Ceaser-Cipher The Caesar Cipher technique is one of the earliest and simplest me

Lateefah Ajadi 2 May 12, 2022
Peek-a-Boo: What (More) is Disguised in a Randomly Weighted Neural Network, and How to Find It Efficiently

Peek-a-Boo: What (More) is Disguised in a Randomly Weighted Neural Network, and How to Find It Efficiently This repository is the official implementat

VITA 4 Dec 20, 2022
This code extends the neural style transfer image processing technique to video by generating smooth transitions between several reference style images

Neural Style Transfer Transition Video Processing By Brycen Westgarth and Tristan Jogminas Description This code extends the neural style transfer ima

Brycen Westgarth 110 Jan 7, 2023
Pytorch implementation of AngularGrad: A New Optimization Technique for Angular Convergence of Convolutional Neural Networks

AngularGrad Optimizer This repository contains the oficial implementation for AngularGrad: A New Optimization Technique for Angular Convergence of Con

mario 124 Sep 16, 2022
Open source implementation of AceNAS: Learning to Rank Ace Neural Architectures with Weak Supervision of Weight Sharing

AceNAS This repo is the experiment code of AceNAS, and is not considered as an official release. We are working on integrating AceNAS as a built-in st

Yuge Zhang 6 Sep 7, 2022
A ultra-lightweight 3D renderer of the Tensorflow/Keras neural network architectures

A ultra-lightweight 3D renderer of the Tensorflow/Keras neural network architectures

Souvik Pratiher 16 Nov 17, 2021
Learning Versatile Neural Architectures by Propagating Network Codes

Learning Versatile Neural Architectures by Propagating Network Codes Mingyu Ding, Yuqi Huo, Haoyu Lu, Linjie Yang, Zhe Wang, Zhiwu Lu, Jingdong Wang,

Mingyu Ding 36 Dec 6, 2022
Official Code for AdvRush: Searching for Adversarially Robust Neural Architectures (ICCV '21)

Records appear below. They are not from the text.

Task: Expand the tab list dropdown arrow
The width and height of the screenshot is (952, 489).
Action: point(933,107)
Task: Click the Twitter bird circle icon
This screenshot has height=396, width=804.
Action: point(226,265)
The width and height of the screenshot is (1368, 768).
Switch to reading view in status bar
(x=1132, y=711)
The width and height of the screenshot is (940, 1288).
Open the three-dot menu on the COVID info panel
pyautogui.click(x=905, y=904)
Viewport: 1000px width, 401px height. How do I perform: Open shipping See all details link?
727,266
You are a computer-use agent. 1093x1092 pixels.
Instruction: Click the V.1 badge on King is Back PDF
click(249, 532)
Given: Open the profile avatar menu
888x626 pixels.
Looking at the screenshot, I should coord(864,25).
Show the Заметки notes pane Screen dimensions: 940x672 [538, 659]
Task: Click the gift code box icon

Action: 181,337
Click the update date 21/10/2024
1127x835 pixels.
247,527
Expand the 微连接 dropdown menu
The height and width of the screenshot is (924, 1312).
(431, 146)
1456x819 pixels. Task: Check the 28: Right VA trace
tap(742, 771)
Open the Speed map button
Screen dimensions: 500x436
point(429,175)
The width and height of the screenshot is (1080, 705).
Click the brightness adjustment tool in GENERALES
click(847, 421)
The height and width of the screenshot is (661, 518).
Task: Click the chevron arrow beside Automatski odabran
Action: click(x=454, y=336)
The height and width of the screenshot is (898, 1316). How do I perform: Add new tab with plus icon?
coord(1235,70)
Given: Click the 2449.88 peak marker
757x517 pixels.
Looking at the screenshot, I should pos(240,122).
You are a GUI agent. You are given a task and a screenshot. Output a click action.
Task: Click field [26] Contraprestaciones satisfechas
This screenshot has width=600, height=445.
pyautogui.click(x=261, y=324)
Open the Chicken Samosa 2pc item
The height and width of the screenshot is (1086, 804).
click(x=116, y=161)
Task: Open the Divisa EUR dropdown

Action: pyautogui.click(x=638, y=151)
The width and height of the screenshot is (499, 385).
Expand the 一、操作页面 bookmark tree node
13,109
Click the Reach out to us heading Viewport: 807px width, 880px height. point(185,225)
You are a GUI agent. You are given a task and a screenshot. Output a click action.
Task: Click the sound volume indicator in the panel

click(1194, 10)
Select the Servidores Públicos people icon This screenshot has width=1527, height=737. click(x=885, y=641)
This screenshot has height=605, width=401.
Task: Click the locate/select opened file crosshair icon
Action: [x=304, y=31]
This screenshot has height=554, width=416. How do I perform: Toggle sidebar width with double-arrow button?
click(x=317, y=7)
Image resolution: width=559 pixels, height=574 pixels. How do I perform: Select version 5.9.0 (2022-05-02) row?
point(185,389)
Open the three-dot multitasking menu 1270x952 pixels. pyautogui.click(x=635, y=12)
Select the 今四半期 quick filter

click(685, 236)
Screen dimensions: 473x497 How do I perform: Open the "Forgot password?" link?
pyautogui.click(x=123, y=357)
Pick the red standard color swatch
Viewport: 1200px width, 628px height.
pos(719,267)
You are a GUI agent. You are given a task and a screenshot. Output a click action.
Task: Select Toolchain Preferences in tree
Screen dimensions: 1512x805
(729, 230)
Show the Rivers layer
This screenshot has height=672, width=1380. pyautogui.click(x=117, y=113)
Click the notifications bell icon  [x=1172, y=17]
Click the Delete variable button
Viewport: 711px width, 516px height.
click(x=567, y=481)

AdvRush Official Code for AdvRush: Searching for Adversarially Robust Neural Architectures (ICCV '21) Environmental Set-up Python == 3.6.12, PyTorch =

null 11 Dec 10, 2022
A model library for exploring state-of-the-art deep learning topologies and techniques for optimizing Natural Language Processing neural networks

A Deep Learning NLP/NLU library by Intel® AI Lab Overview | Models | Installation | Examples | Documentation | Tutorials | Contributing NLP Architect

Intel Labs 2.9k Jan 2, 2023
A model library for exploring state-of-the-art deep learning topologies and techniques for optimizing Natural Language Processing neural networks

A Deep Learning NLP/NLU library by Intel® AI Lab Overview | Models | Installation | Examples | Documentation | Tutorials | Contributing NLP Architect

Intel Labs 2.6k Feb 18, 2021
BossNAS: Exploring Hybrid CNN-transformers with Block-wisely Self-supervised Neural Architecture Search

BossNAS This repository contains PyTorch evaluation code, retraining code and pretrained models of our paper: BossNAS: Exploring Hybrid CNN-transforme

Changlin Li 127 Dec 26, 2022
Implementation of: "Exploring Randomly Wired Neural Networks for Image Recognition"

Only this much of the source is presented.